(Saved entries)
####

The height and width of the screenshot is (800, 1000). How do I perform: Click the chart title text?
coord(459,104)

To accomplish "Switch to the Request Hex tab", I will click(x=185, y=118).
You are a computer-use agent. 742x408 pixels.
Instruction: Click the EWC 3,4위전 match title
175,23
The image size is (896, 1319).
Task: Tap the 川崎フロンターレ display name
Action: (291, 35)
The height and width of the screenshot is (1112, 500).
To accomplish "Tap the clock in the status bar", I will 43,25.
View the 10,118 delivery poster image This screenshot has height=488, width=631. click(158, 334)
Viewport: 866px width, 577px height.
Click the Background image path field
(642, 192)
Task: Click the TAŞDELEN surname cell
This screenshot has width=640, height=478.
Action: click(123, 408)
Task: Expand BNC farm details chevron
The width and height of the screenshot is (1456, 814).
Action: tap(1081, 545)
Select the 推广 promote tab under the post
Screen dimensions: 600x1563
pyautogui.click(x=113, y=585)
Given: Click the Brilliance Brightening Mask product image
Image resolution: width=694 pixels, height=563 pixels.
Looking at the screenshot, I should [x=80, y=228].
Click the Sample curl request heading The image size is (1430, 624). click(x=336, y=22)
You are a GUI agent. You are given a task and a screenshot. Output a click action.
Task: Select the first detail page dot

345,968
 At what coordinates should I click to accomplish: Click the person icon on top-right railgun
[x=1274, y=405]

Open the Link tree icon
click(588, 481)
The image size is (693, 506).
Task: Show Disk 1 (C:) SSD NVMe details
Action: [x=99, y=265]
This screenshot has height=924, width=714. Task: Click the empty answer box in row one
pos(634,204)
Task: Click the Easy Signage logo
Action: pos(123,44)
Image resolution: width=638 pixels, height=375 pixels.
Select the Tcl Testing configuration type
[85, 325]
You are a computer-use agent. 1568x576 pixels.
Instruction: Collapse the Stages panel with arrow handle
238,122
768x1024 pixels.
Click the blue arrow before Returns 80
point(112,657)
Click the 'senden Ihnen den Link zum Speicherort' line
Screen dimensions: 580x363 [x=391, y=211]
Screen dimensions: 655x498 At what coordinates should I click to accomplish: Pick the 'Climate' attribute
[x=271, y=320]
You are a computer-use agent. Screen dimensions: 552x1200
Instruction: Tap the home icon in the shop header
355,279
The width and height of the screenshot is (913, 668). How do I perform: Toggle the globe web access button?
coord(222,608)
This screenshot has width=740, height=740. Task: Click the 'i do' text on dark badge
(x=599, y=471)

####

## [What needs to be done]
Recopy all of the records verbatim.

## [Output]
The height and width of the screenshot is (800, 1000). How do I perform: Click the chart title text?
coord(459,104)

To accomplish "Switch to the Request Hex tab", I will click(x=185, y=118).
You are a computer-use agent. 742x408 pixels.
Instruction: Click the EWC 3,4위전 match title
175,23
The image size is (896, 1319).
Task: Tap the 川崎フロンターレ display name
Action: (291, 35)
The height and width of the screenshot is (1112, 500).
To accomplish "Tap the clock in the status bar", I will 43,25.
View the 10,118 delivery poster image This screenshot has height=488, width=631. click(158, 334)
Viewport: 866px width, 577px height.
Click the Background image path field
(642, 192)
Task: Click the TAŞDELEN surname cell
This screenshot has width=640, height=478.
Action: click(123, 408)
Task: Expand BNC farm details chevron
The width and height of the screenshot is (1456, 814).
Action: tap(1081, 545)
Select the 推广 promote tab under the post
Screen dimensions: 600x1563
pyautogui.click(x=113, y=585)
Given: Click the Brilliance Brightening Mask product image
Image resolution: width=694 pixels, height=563 pixels.
Looking at the screenshot, I should [x=80, y=228].
Click the Sample curl request heading The image size is (1430, 624). click(x=336, y=22)
You are a GUI agent. You are given a task and a screenshot. Output a click action.
Task: Select the first detail page dot

345,968
 At what coordinates should I click to accomplish: Click the person icon on top-right railgun
[x=1274, y=405]

Open the Link tree icon
click(588, 481)
The image size is (693, 506).
Task: Show Disk 1 (C:) SSD NVMe details
Action: [x=99, y=265]
This screenshot has height=924, width=714. Task: Click the empty answer box in row one
pos(634,204)
Task: Click the Easy Signage logo
Action: pos(123,44)
Image resolution: width=638 pixels, height=375 pixels.
Select the Tcl Testing configuration type
[85, 325]
You are a computer-use agent. 1568x576 pixels.
Instruction: Collapse the Stages panel with arrow handle
238,122
768x1024 pixels.
Click the blue arrow before Returns 80
point(112,657)
Click the 'senden Ihnen den Link zum Speicherort' line
Screen dimensions: 580x363 [x=391, y=211]
Screen dimensions: 655x498 At what coordinates should I click to accomplish: Pick the 'Climate' attribute
[x=271, y=320]
You are a computer-use agent. Screen dimensions: 552x1200
Instruction: Tap the home icon in the shop header
355,279
The width and height of the screenshot is (913, 668). How do I perform: Toggle the globe web access button?
coord(222,608)
This screenshot has width=740, height=740. Task: Click the 'i do' text on dark badge
(x=599, y=471)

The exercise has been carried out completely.